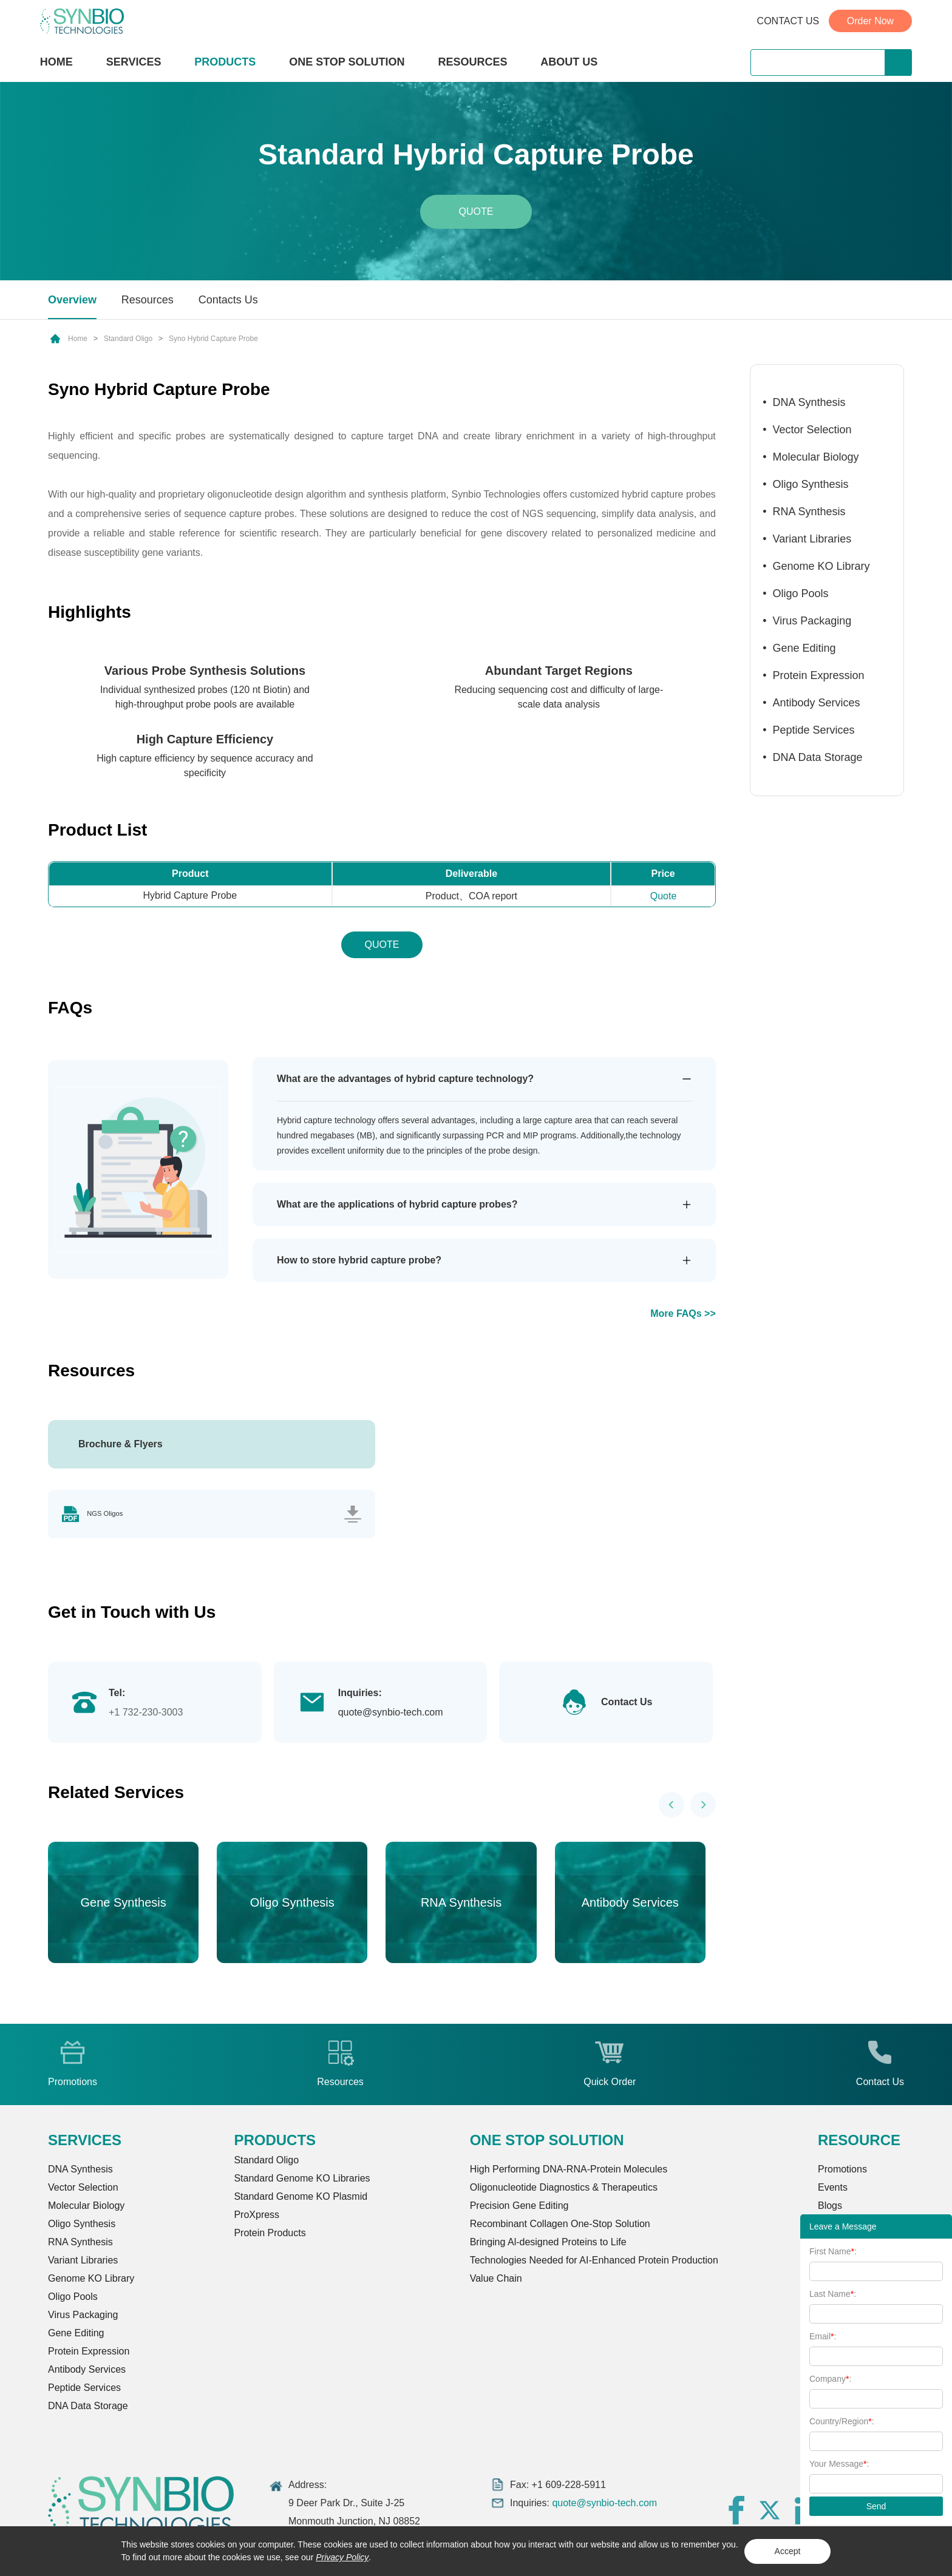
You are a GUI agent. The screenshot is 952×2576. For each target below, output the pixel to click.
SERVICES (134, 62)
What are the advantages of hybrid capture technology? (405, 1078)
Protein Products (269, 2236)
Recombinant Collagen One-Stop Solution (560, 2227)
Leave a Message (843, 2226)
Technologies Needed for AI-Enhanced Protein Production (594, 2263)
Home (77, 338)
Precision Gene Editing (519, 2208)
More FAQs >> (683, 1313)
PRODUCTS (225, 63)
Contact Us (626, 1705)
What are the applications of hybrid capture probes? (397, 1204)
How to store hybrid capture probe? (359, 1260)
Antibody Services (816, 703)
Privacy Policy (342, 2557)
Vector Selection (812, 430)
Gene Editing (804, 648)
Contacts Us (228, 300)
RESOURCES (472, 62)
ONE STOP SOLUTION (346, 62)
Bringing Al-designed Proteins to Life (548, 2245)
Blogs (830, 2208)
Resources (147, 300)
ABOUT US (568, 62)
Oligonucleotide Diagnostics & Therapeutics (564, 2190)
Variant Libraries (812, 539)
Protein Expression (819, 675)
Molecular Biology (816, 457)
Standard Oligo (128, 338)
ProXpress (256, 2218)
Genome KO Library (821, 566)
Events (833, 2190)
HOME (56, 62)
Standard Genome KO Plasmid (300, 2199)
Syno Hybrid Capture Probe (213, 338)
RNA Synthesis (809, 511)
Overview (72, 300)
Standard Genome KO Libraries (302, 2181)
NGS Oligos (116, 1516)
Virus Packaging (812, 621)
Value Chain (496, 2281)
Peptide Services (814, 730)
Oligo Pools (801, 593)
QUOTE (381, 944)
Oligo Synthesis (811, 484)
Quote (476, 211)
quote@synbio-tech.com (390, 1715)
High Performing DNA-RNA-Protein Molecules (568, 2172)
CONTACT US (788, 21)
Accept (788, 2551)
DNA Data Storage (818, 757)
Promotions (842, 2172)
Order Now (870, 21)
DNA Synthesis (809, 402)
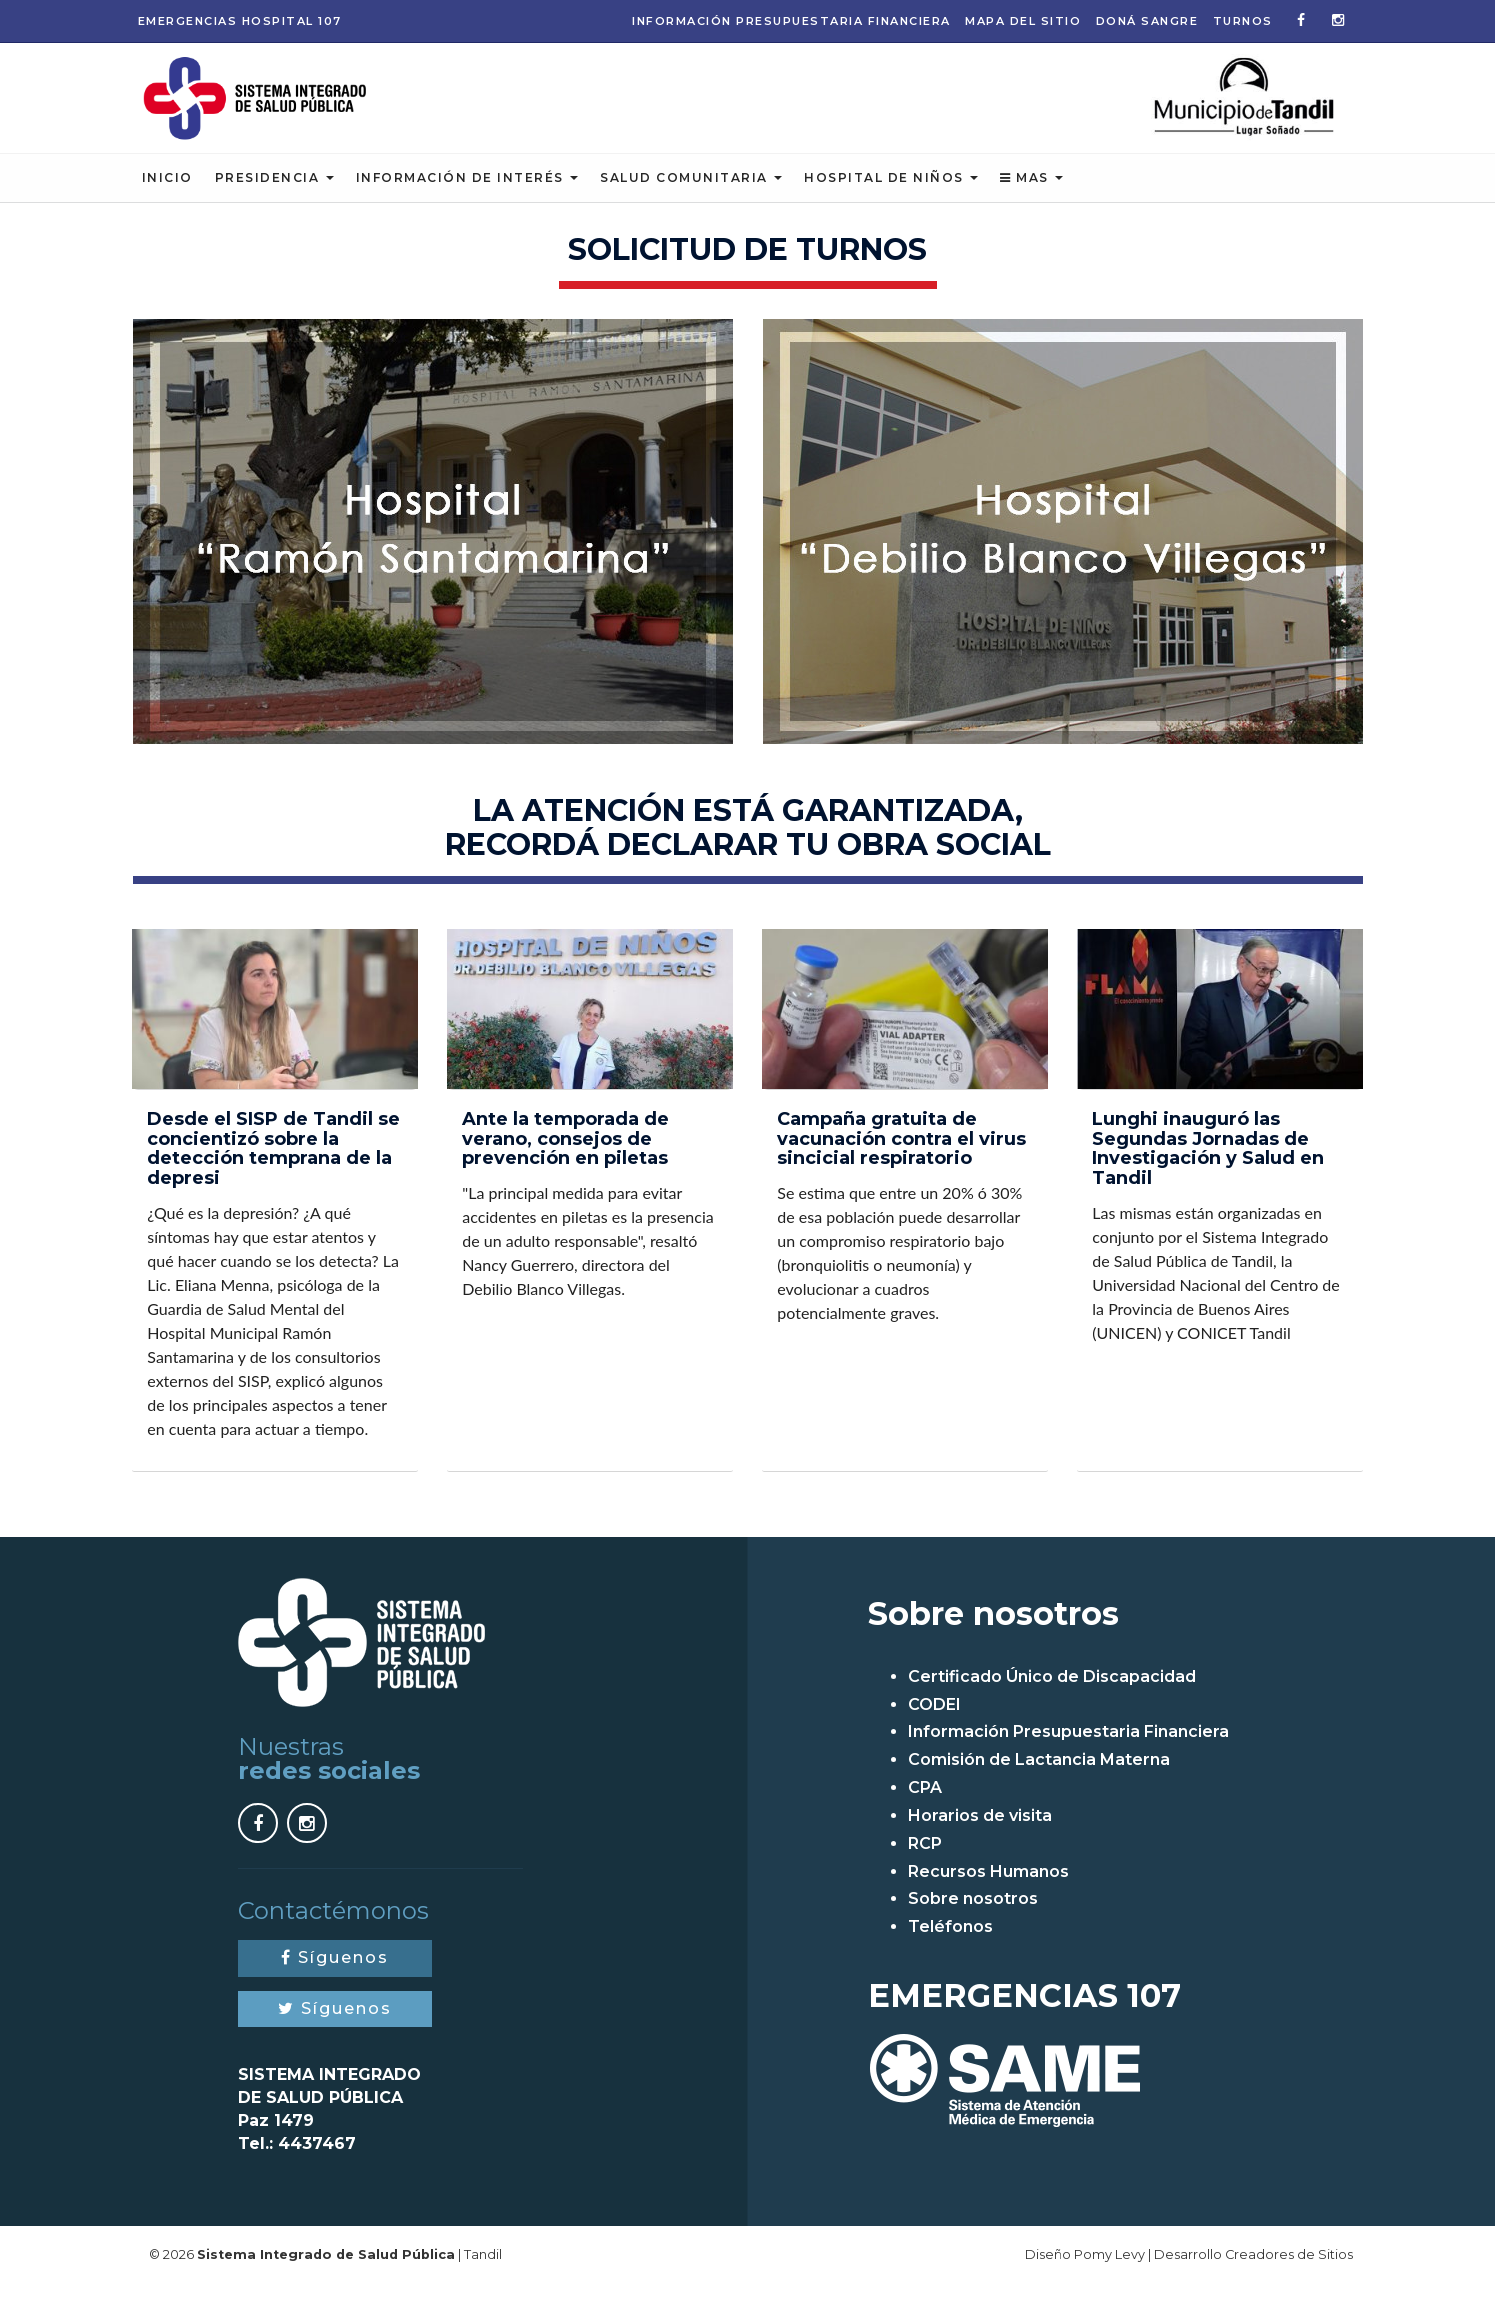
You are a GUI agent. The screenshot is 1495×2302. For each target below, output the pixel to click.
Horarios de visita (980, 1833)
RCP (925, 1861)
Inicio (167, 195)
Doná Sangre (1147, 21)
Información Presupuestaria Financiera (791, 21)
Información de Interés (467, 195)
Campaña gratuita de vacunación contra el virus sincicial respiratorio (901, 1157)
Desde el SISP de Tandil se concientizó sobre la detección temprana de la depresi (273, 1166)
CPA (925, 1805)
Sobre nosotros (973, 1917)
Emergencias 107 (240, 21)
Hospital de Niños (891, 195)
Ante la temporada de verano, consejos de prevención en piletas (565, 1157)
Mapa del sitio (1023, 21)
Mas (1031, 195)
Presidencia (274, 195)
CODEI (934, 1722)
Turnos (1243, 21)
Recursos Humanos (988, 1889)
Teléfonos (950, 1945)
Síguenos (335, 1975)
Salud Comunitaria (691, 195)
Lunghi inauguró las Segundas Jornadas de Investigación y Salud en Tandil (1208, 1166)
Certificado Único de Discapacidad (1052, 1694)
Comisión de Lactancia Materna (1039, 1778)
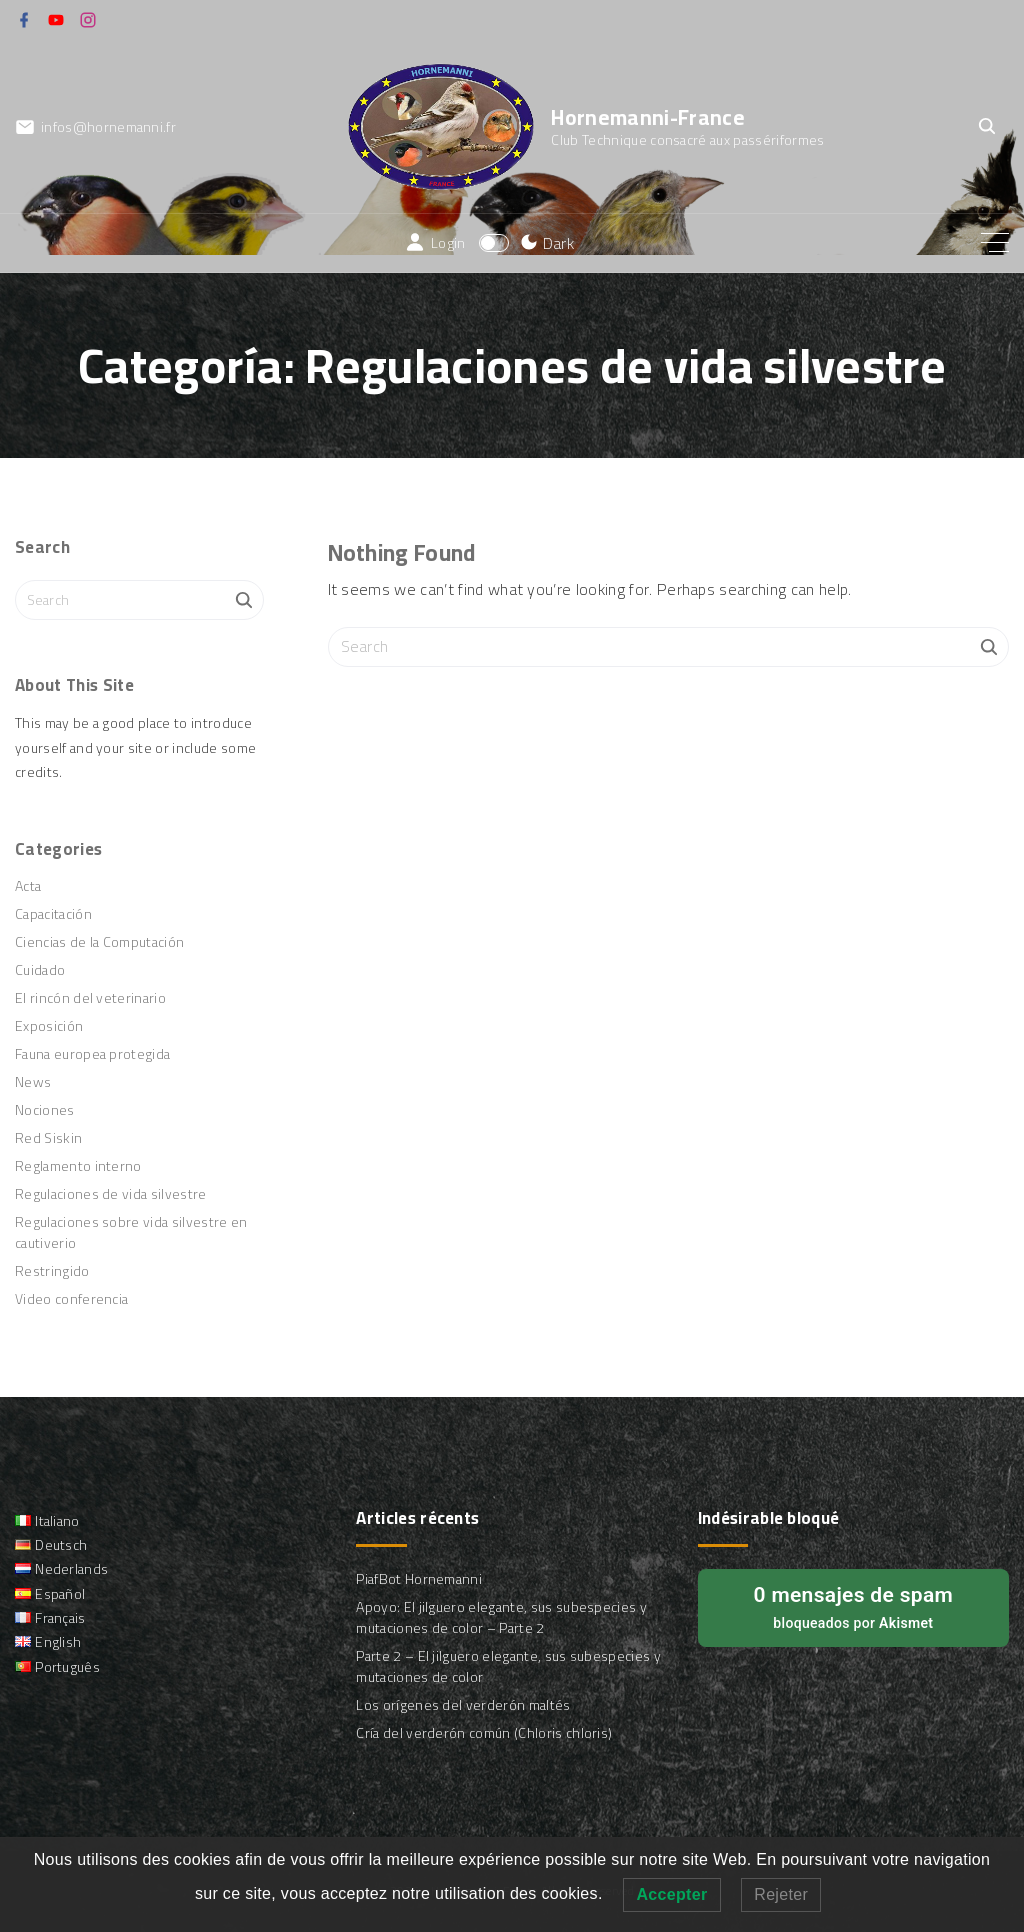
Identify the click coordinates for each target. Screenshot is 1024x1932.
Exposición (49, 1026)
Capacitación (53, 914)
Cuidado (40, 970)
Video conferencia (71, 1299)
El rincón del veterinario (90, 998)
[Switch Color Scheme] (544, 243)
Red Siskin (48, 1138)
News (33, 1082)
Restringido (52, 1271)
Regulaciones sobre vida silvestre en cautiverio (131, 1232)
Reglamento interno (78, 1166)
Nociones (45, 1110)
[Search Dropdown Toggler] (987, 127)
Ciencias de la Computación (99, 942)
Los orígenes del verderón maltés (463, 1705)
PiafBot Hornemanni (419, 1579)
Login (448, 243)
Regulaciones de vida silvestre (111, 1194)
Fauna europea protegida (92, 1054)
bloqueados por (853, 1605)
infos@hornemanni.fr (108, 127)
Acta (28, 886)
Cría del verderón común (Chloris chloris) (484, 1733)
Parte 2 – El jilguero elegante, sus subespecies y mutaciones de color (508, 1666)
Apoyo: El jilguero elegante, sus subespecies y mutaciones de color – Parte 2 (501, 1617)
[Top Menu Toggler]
※
__EXERCISE BRIEF__. Sift the data above for lines with "verderón", then copy each one.

__RESULT BELOW__.
Los orígenes del verderón maltés (463, 1705)
Cría del verderón común (Chloris chloris) (484, 1733)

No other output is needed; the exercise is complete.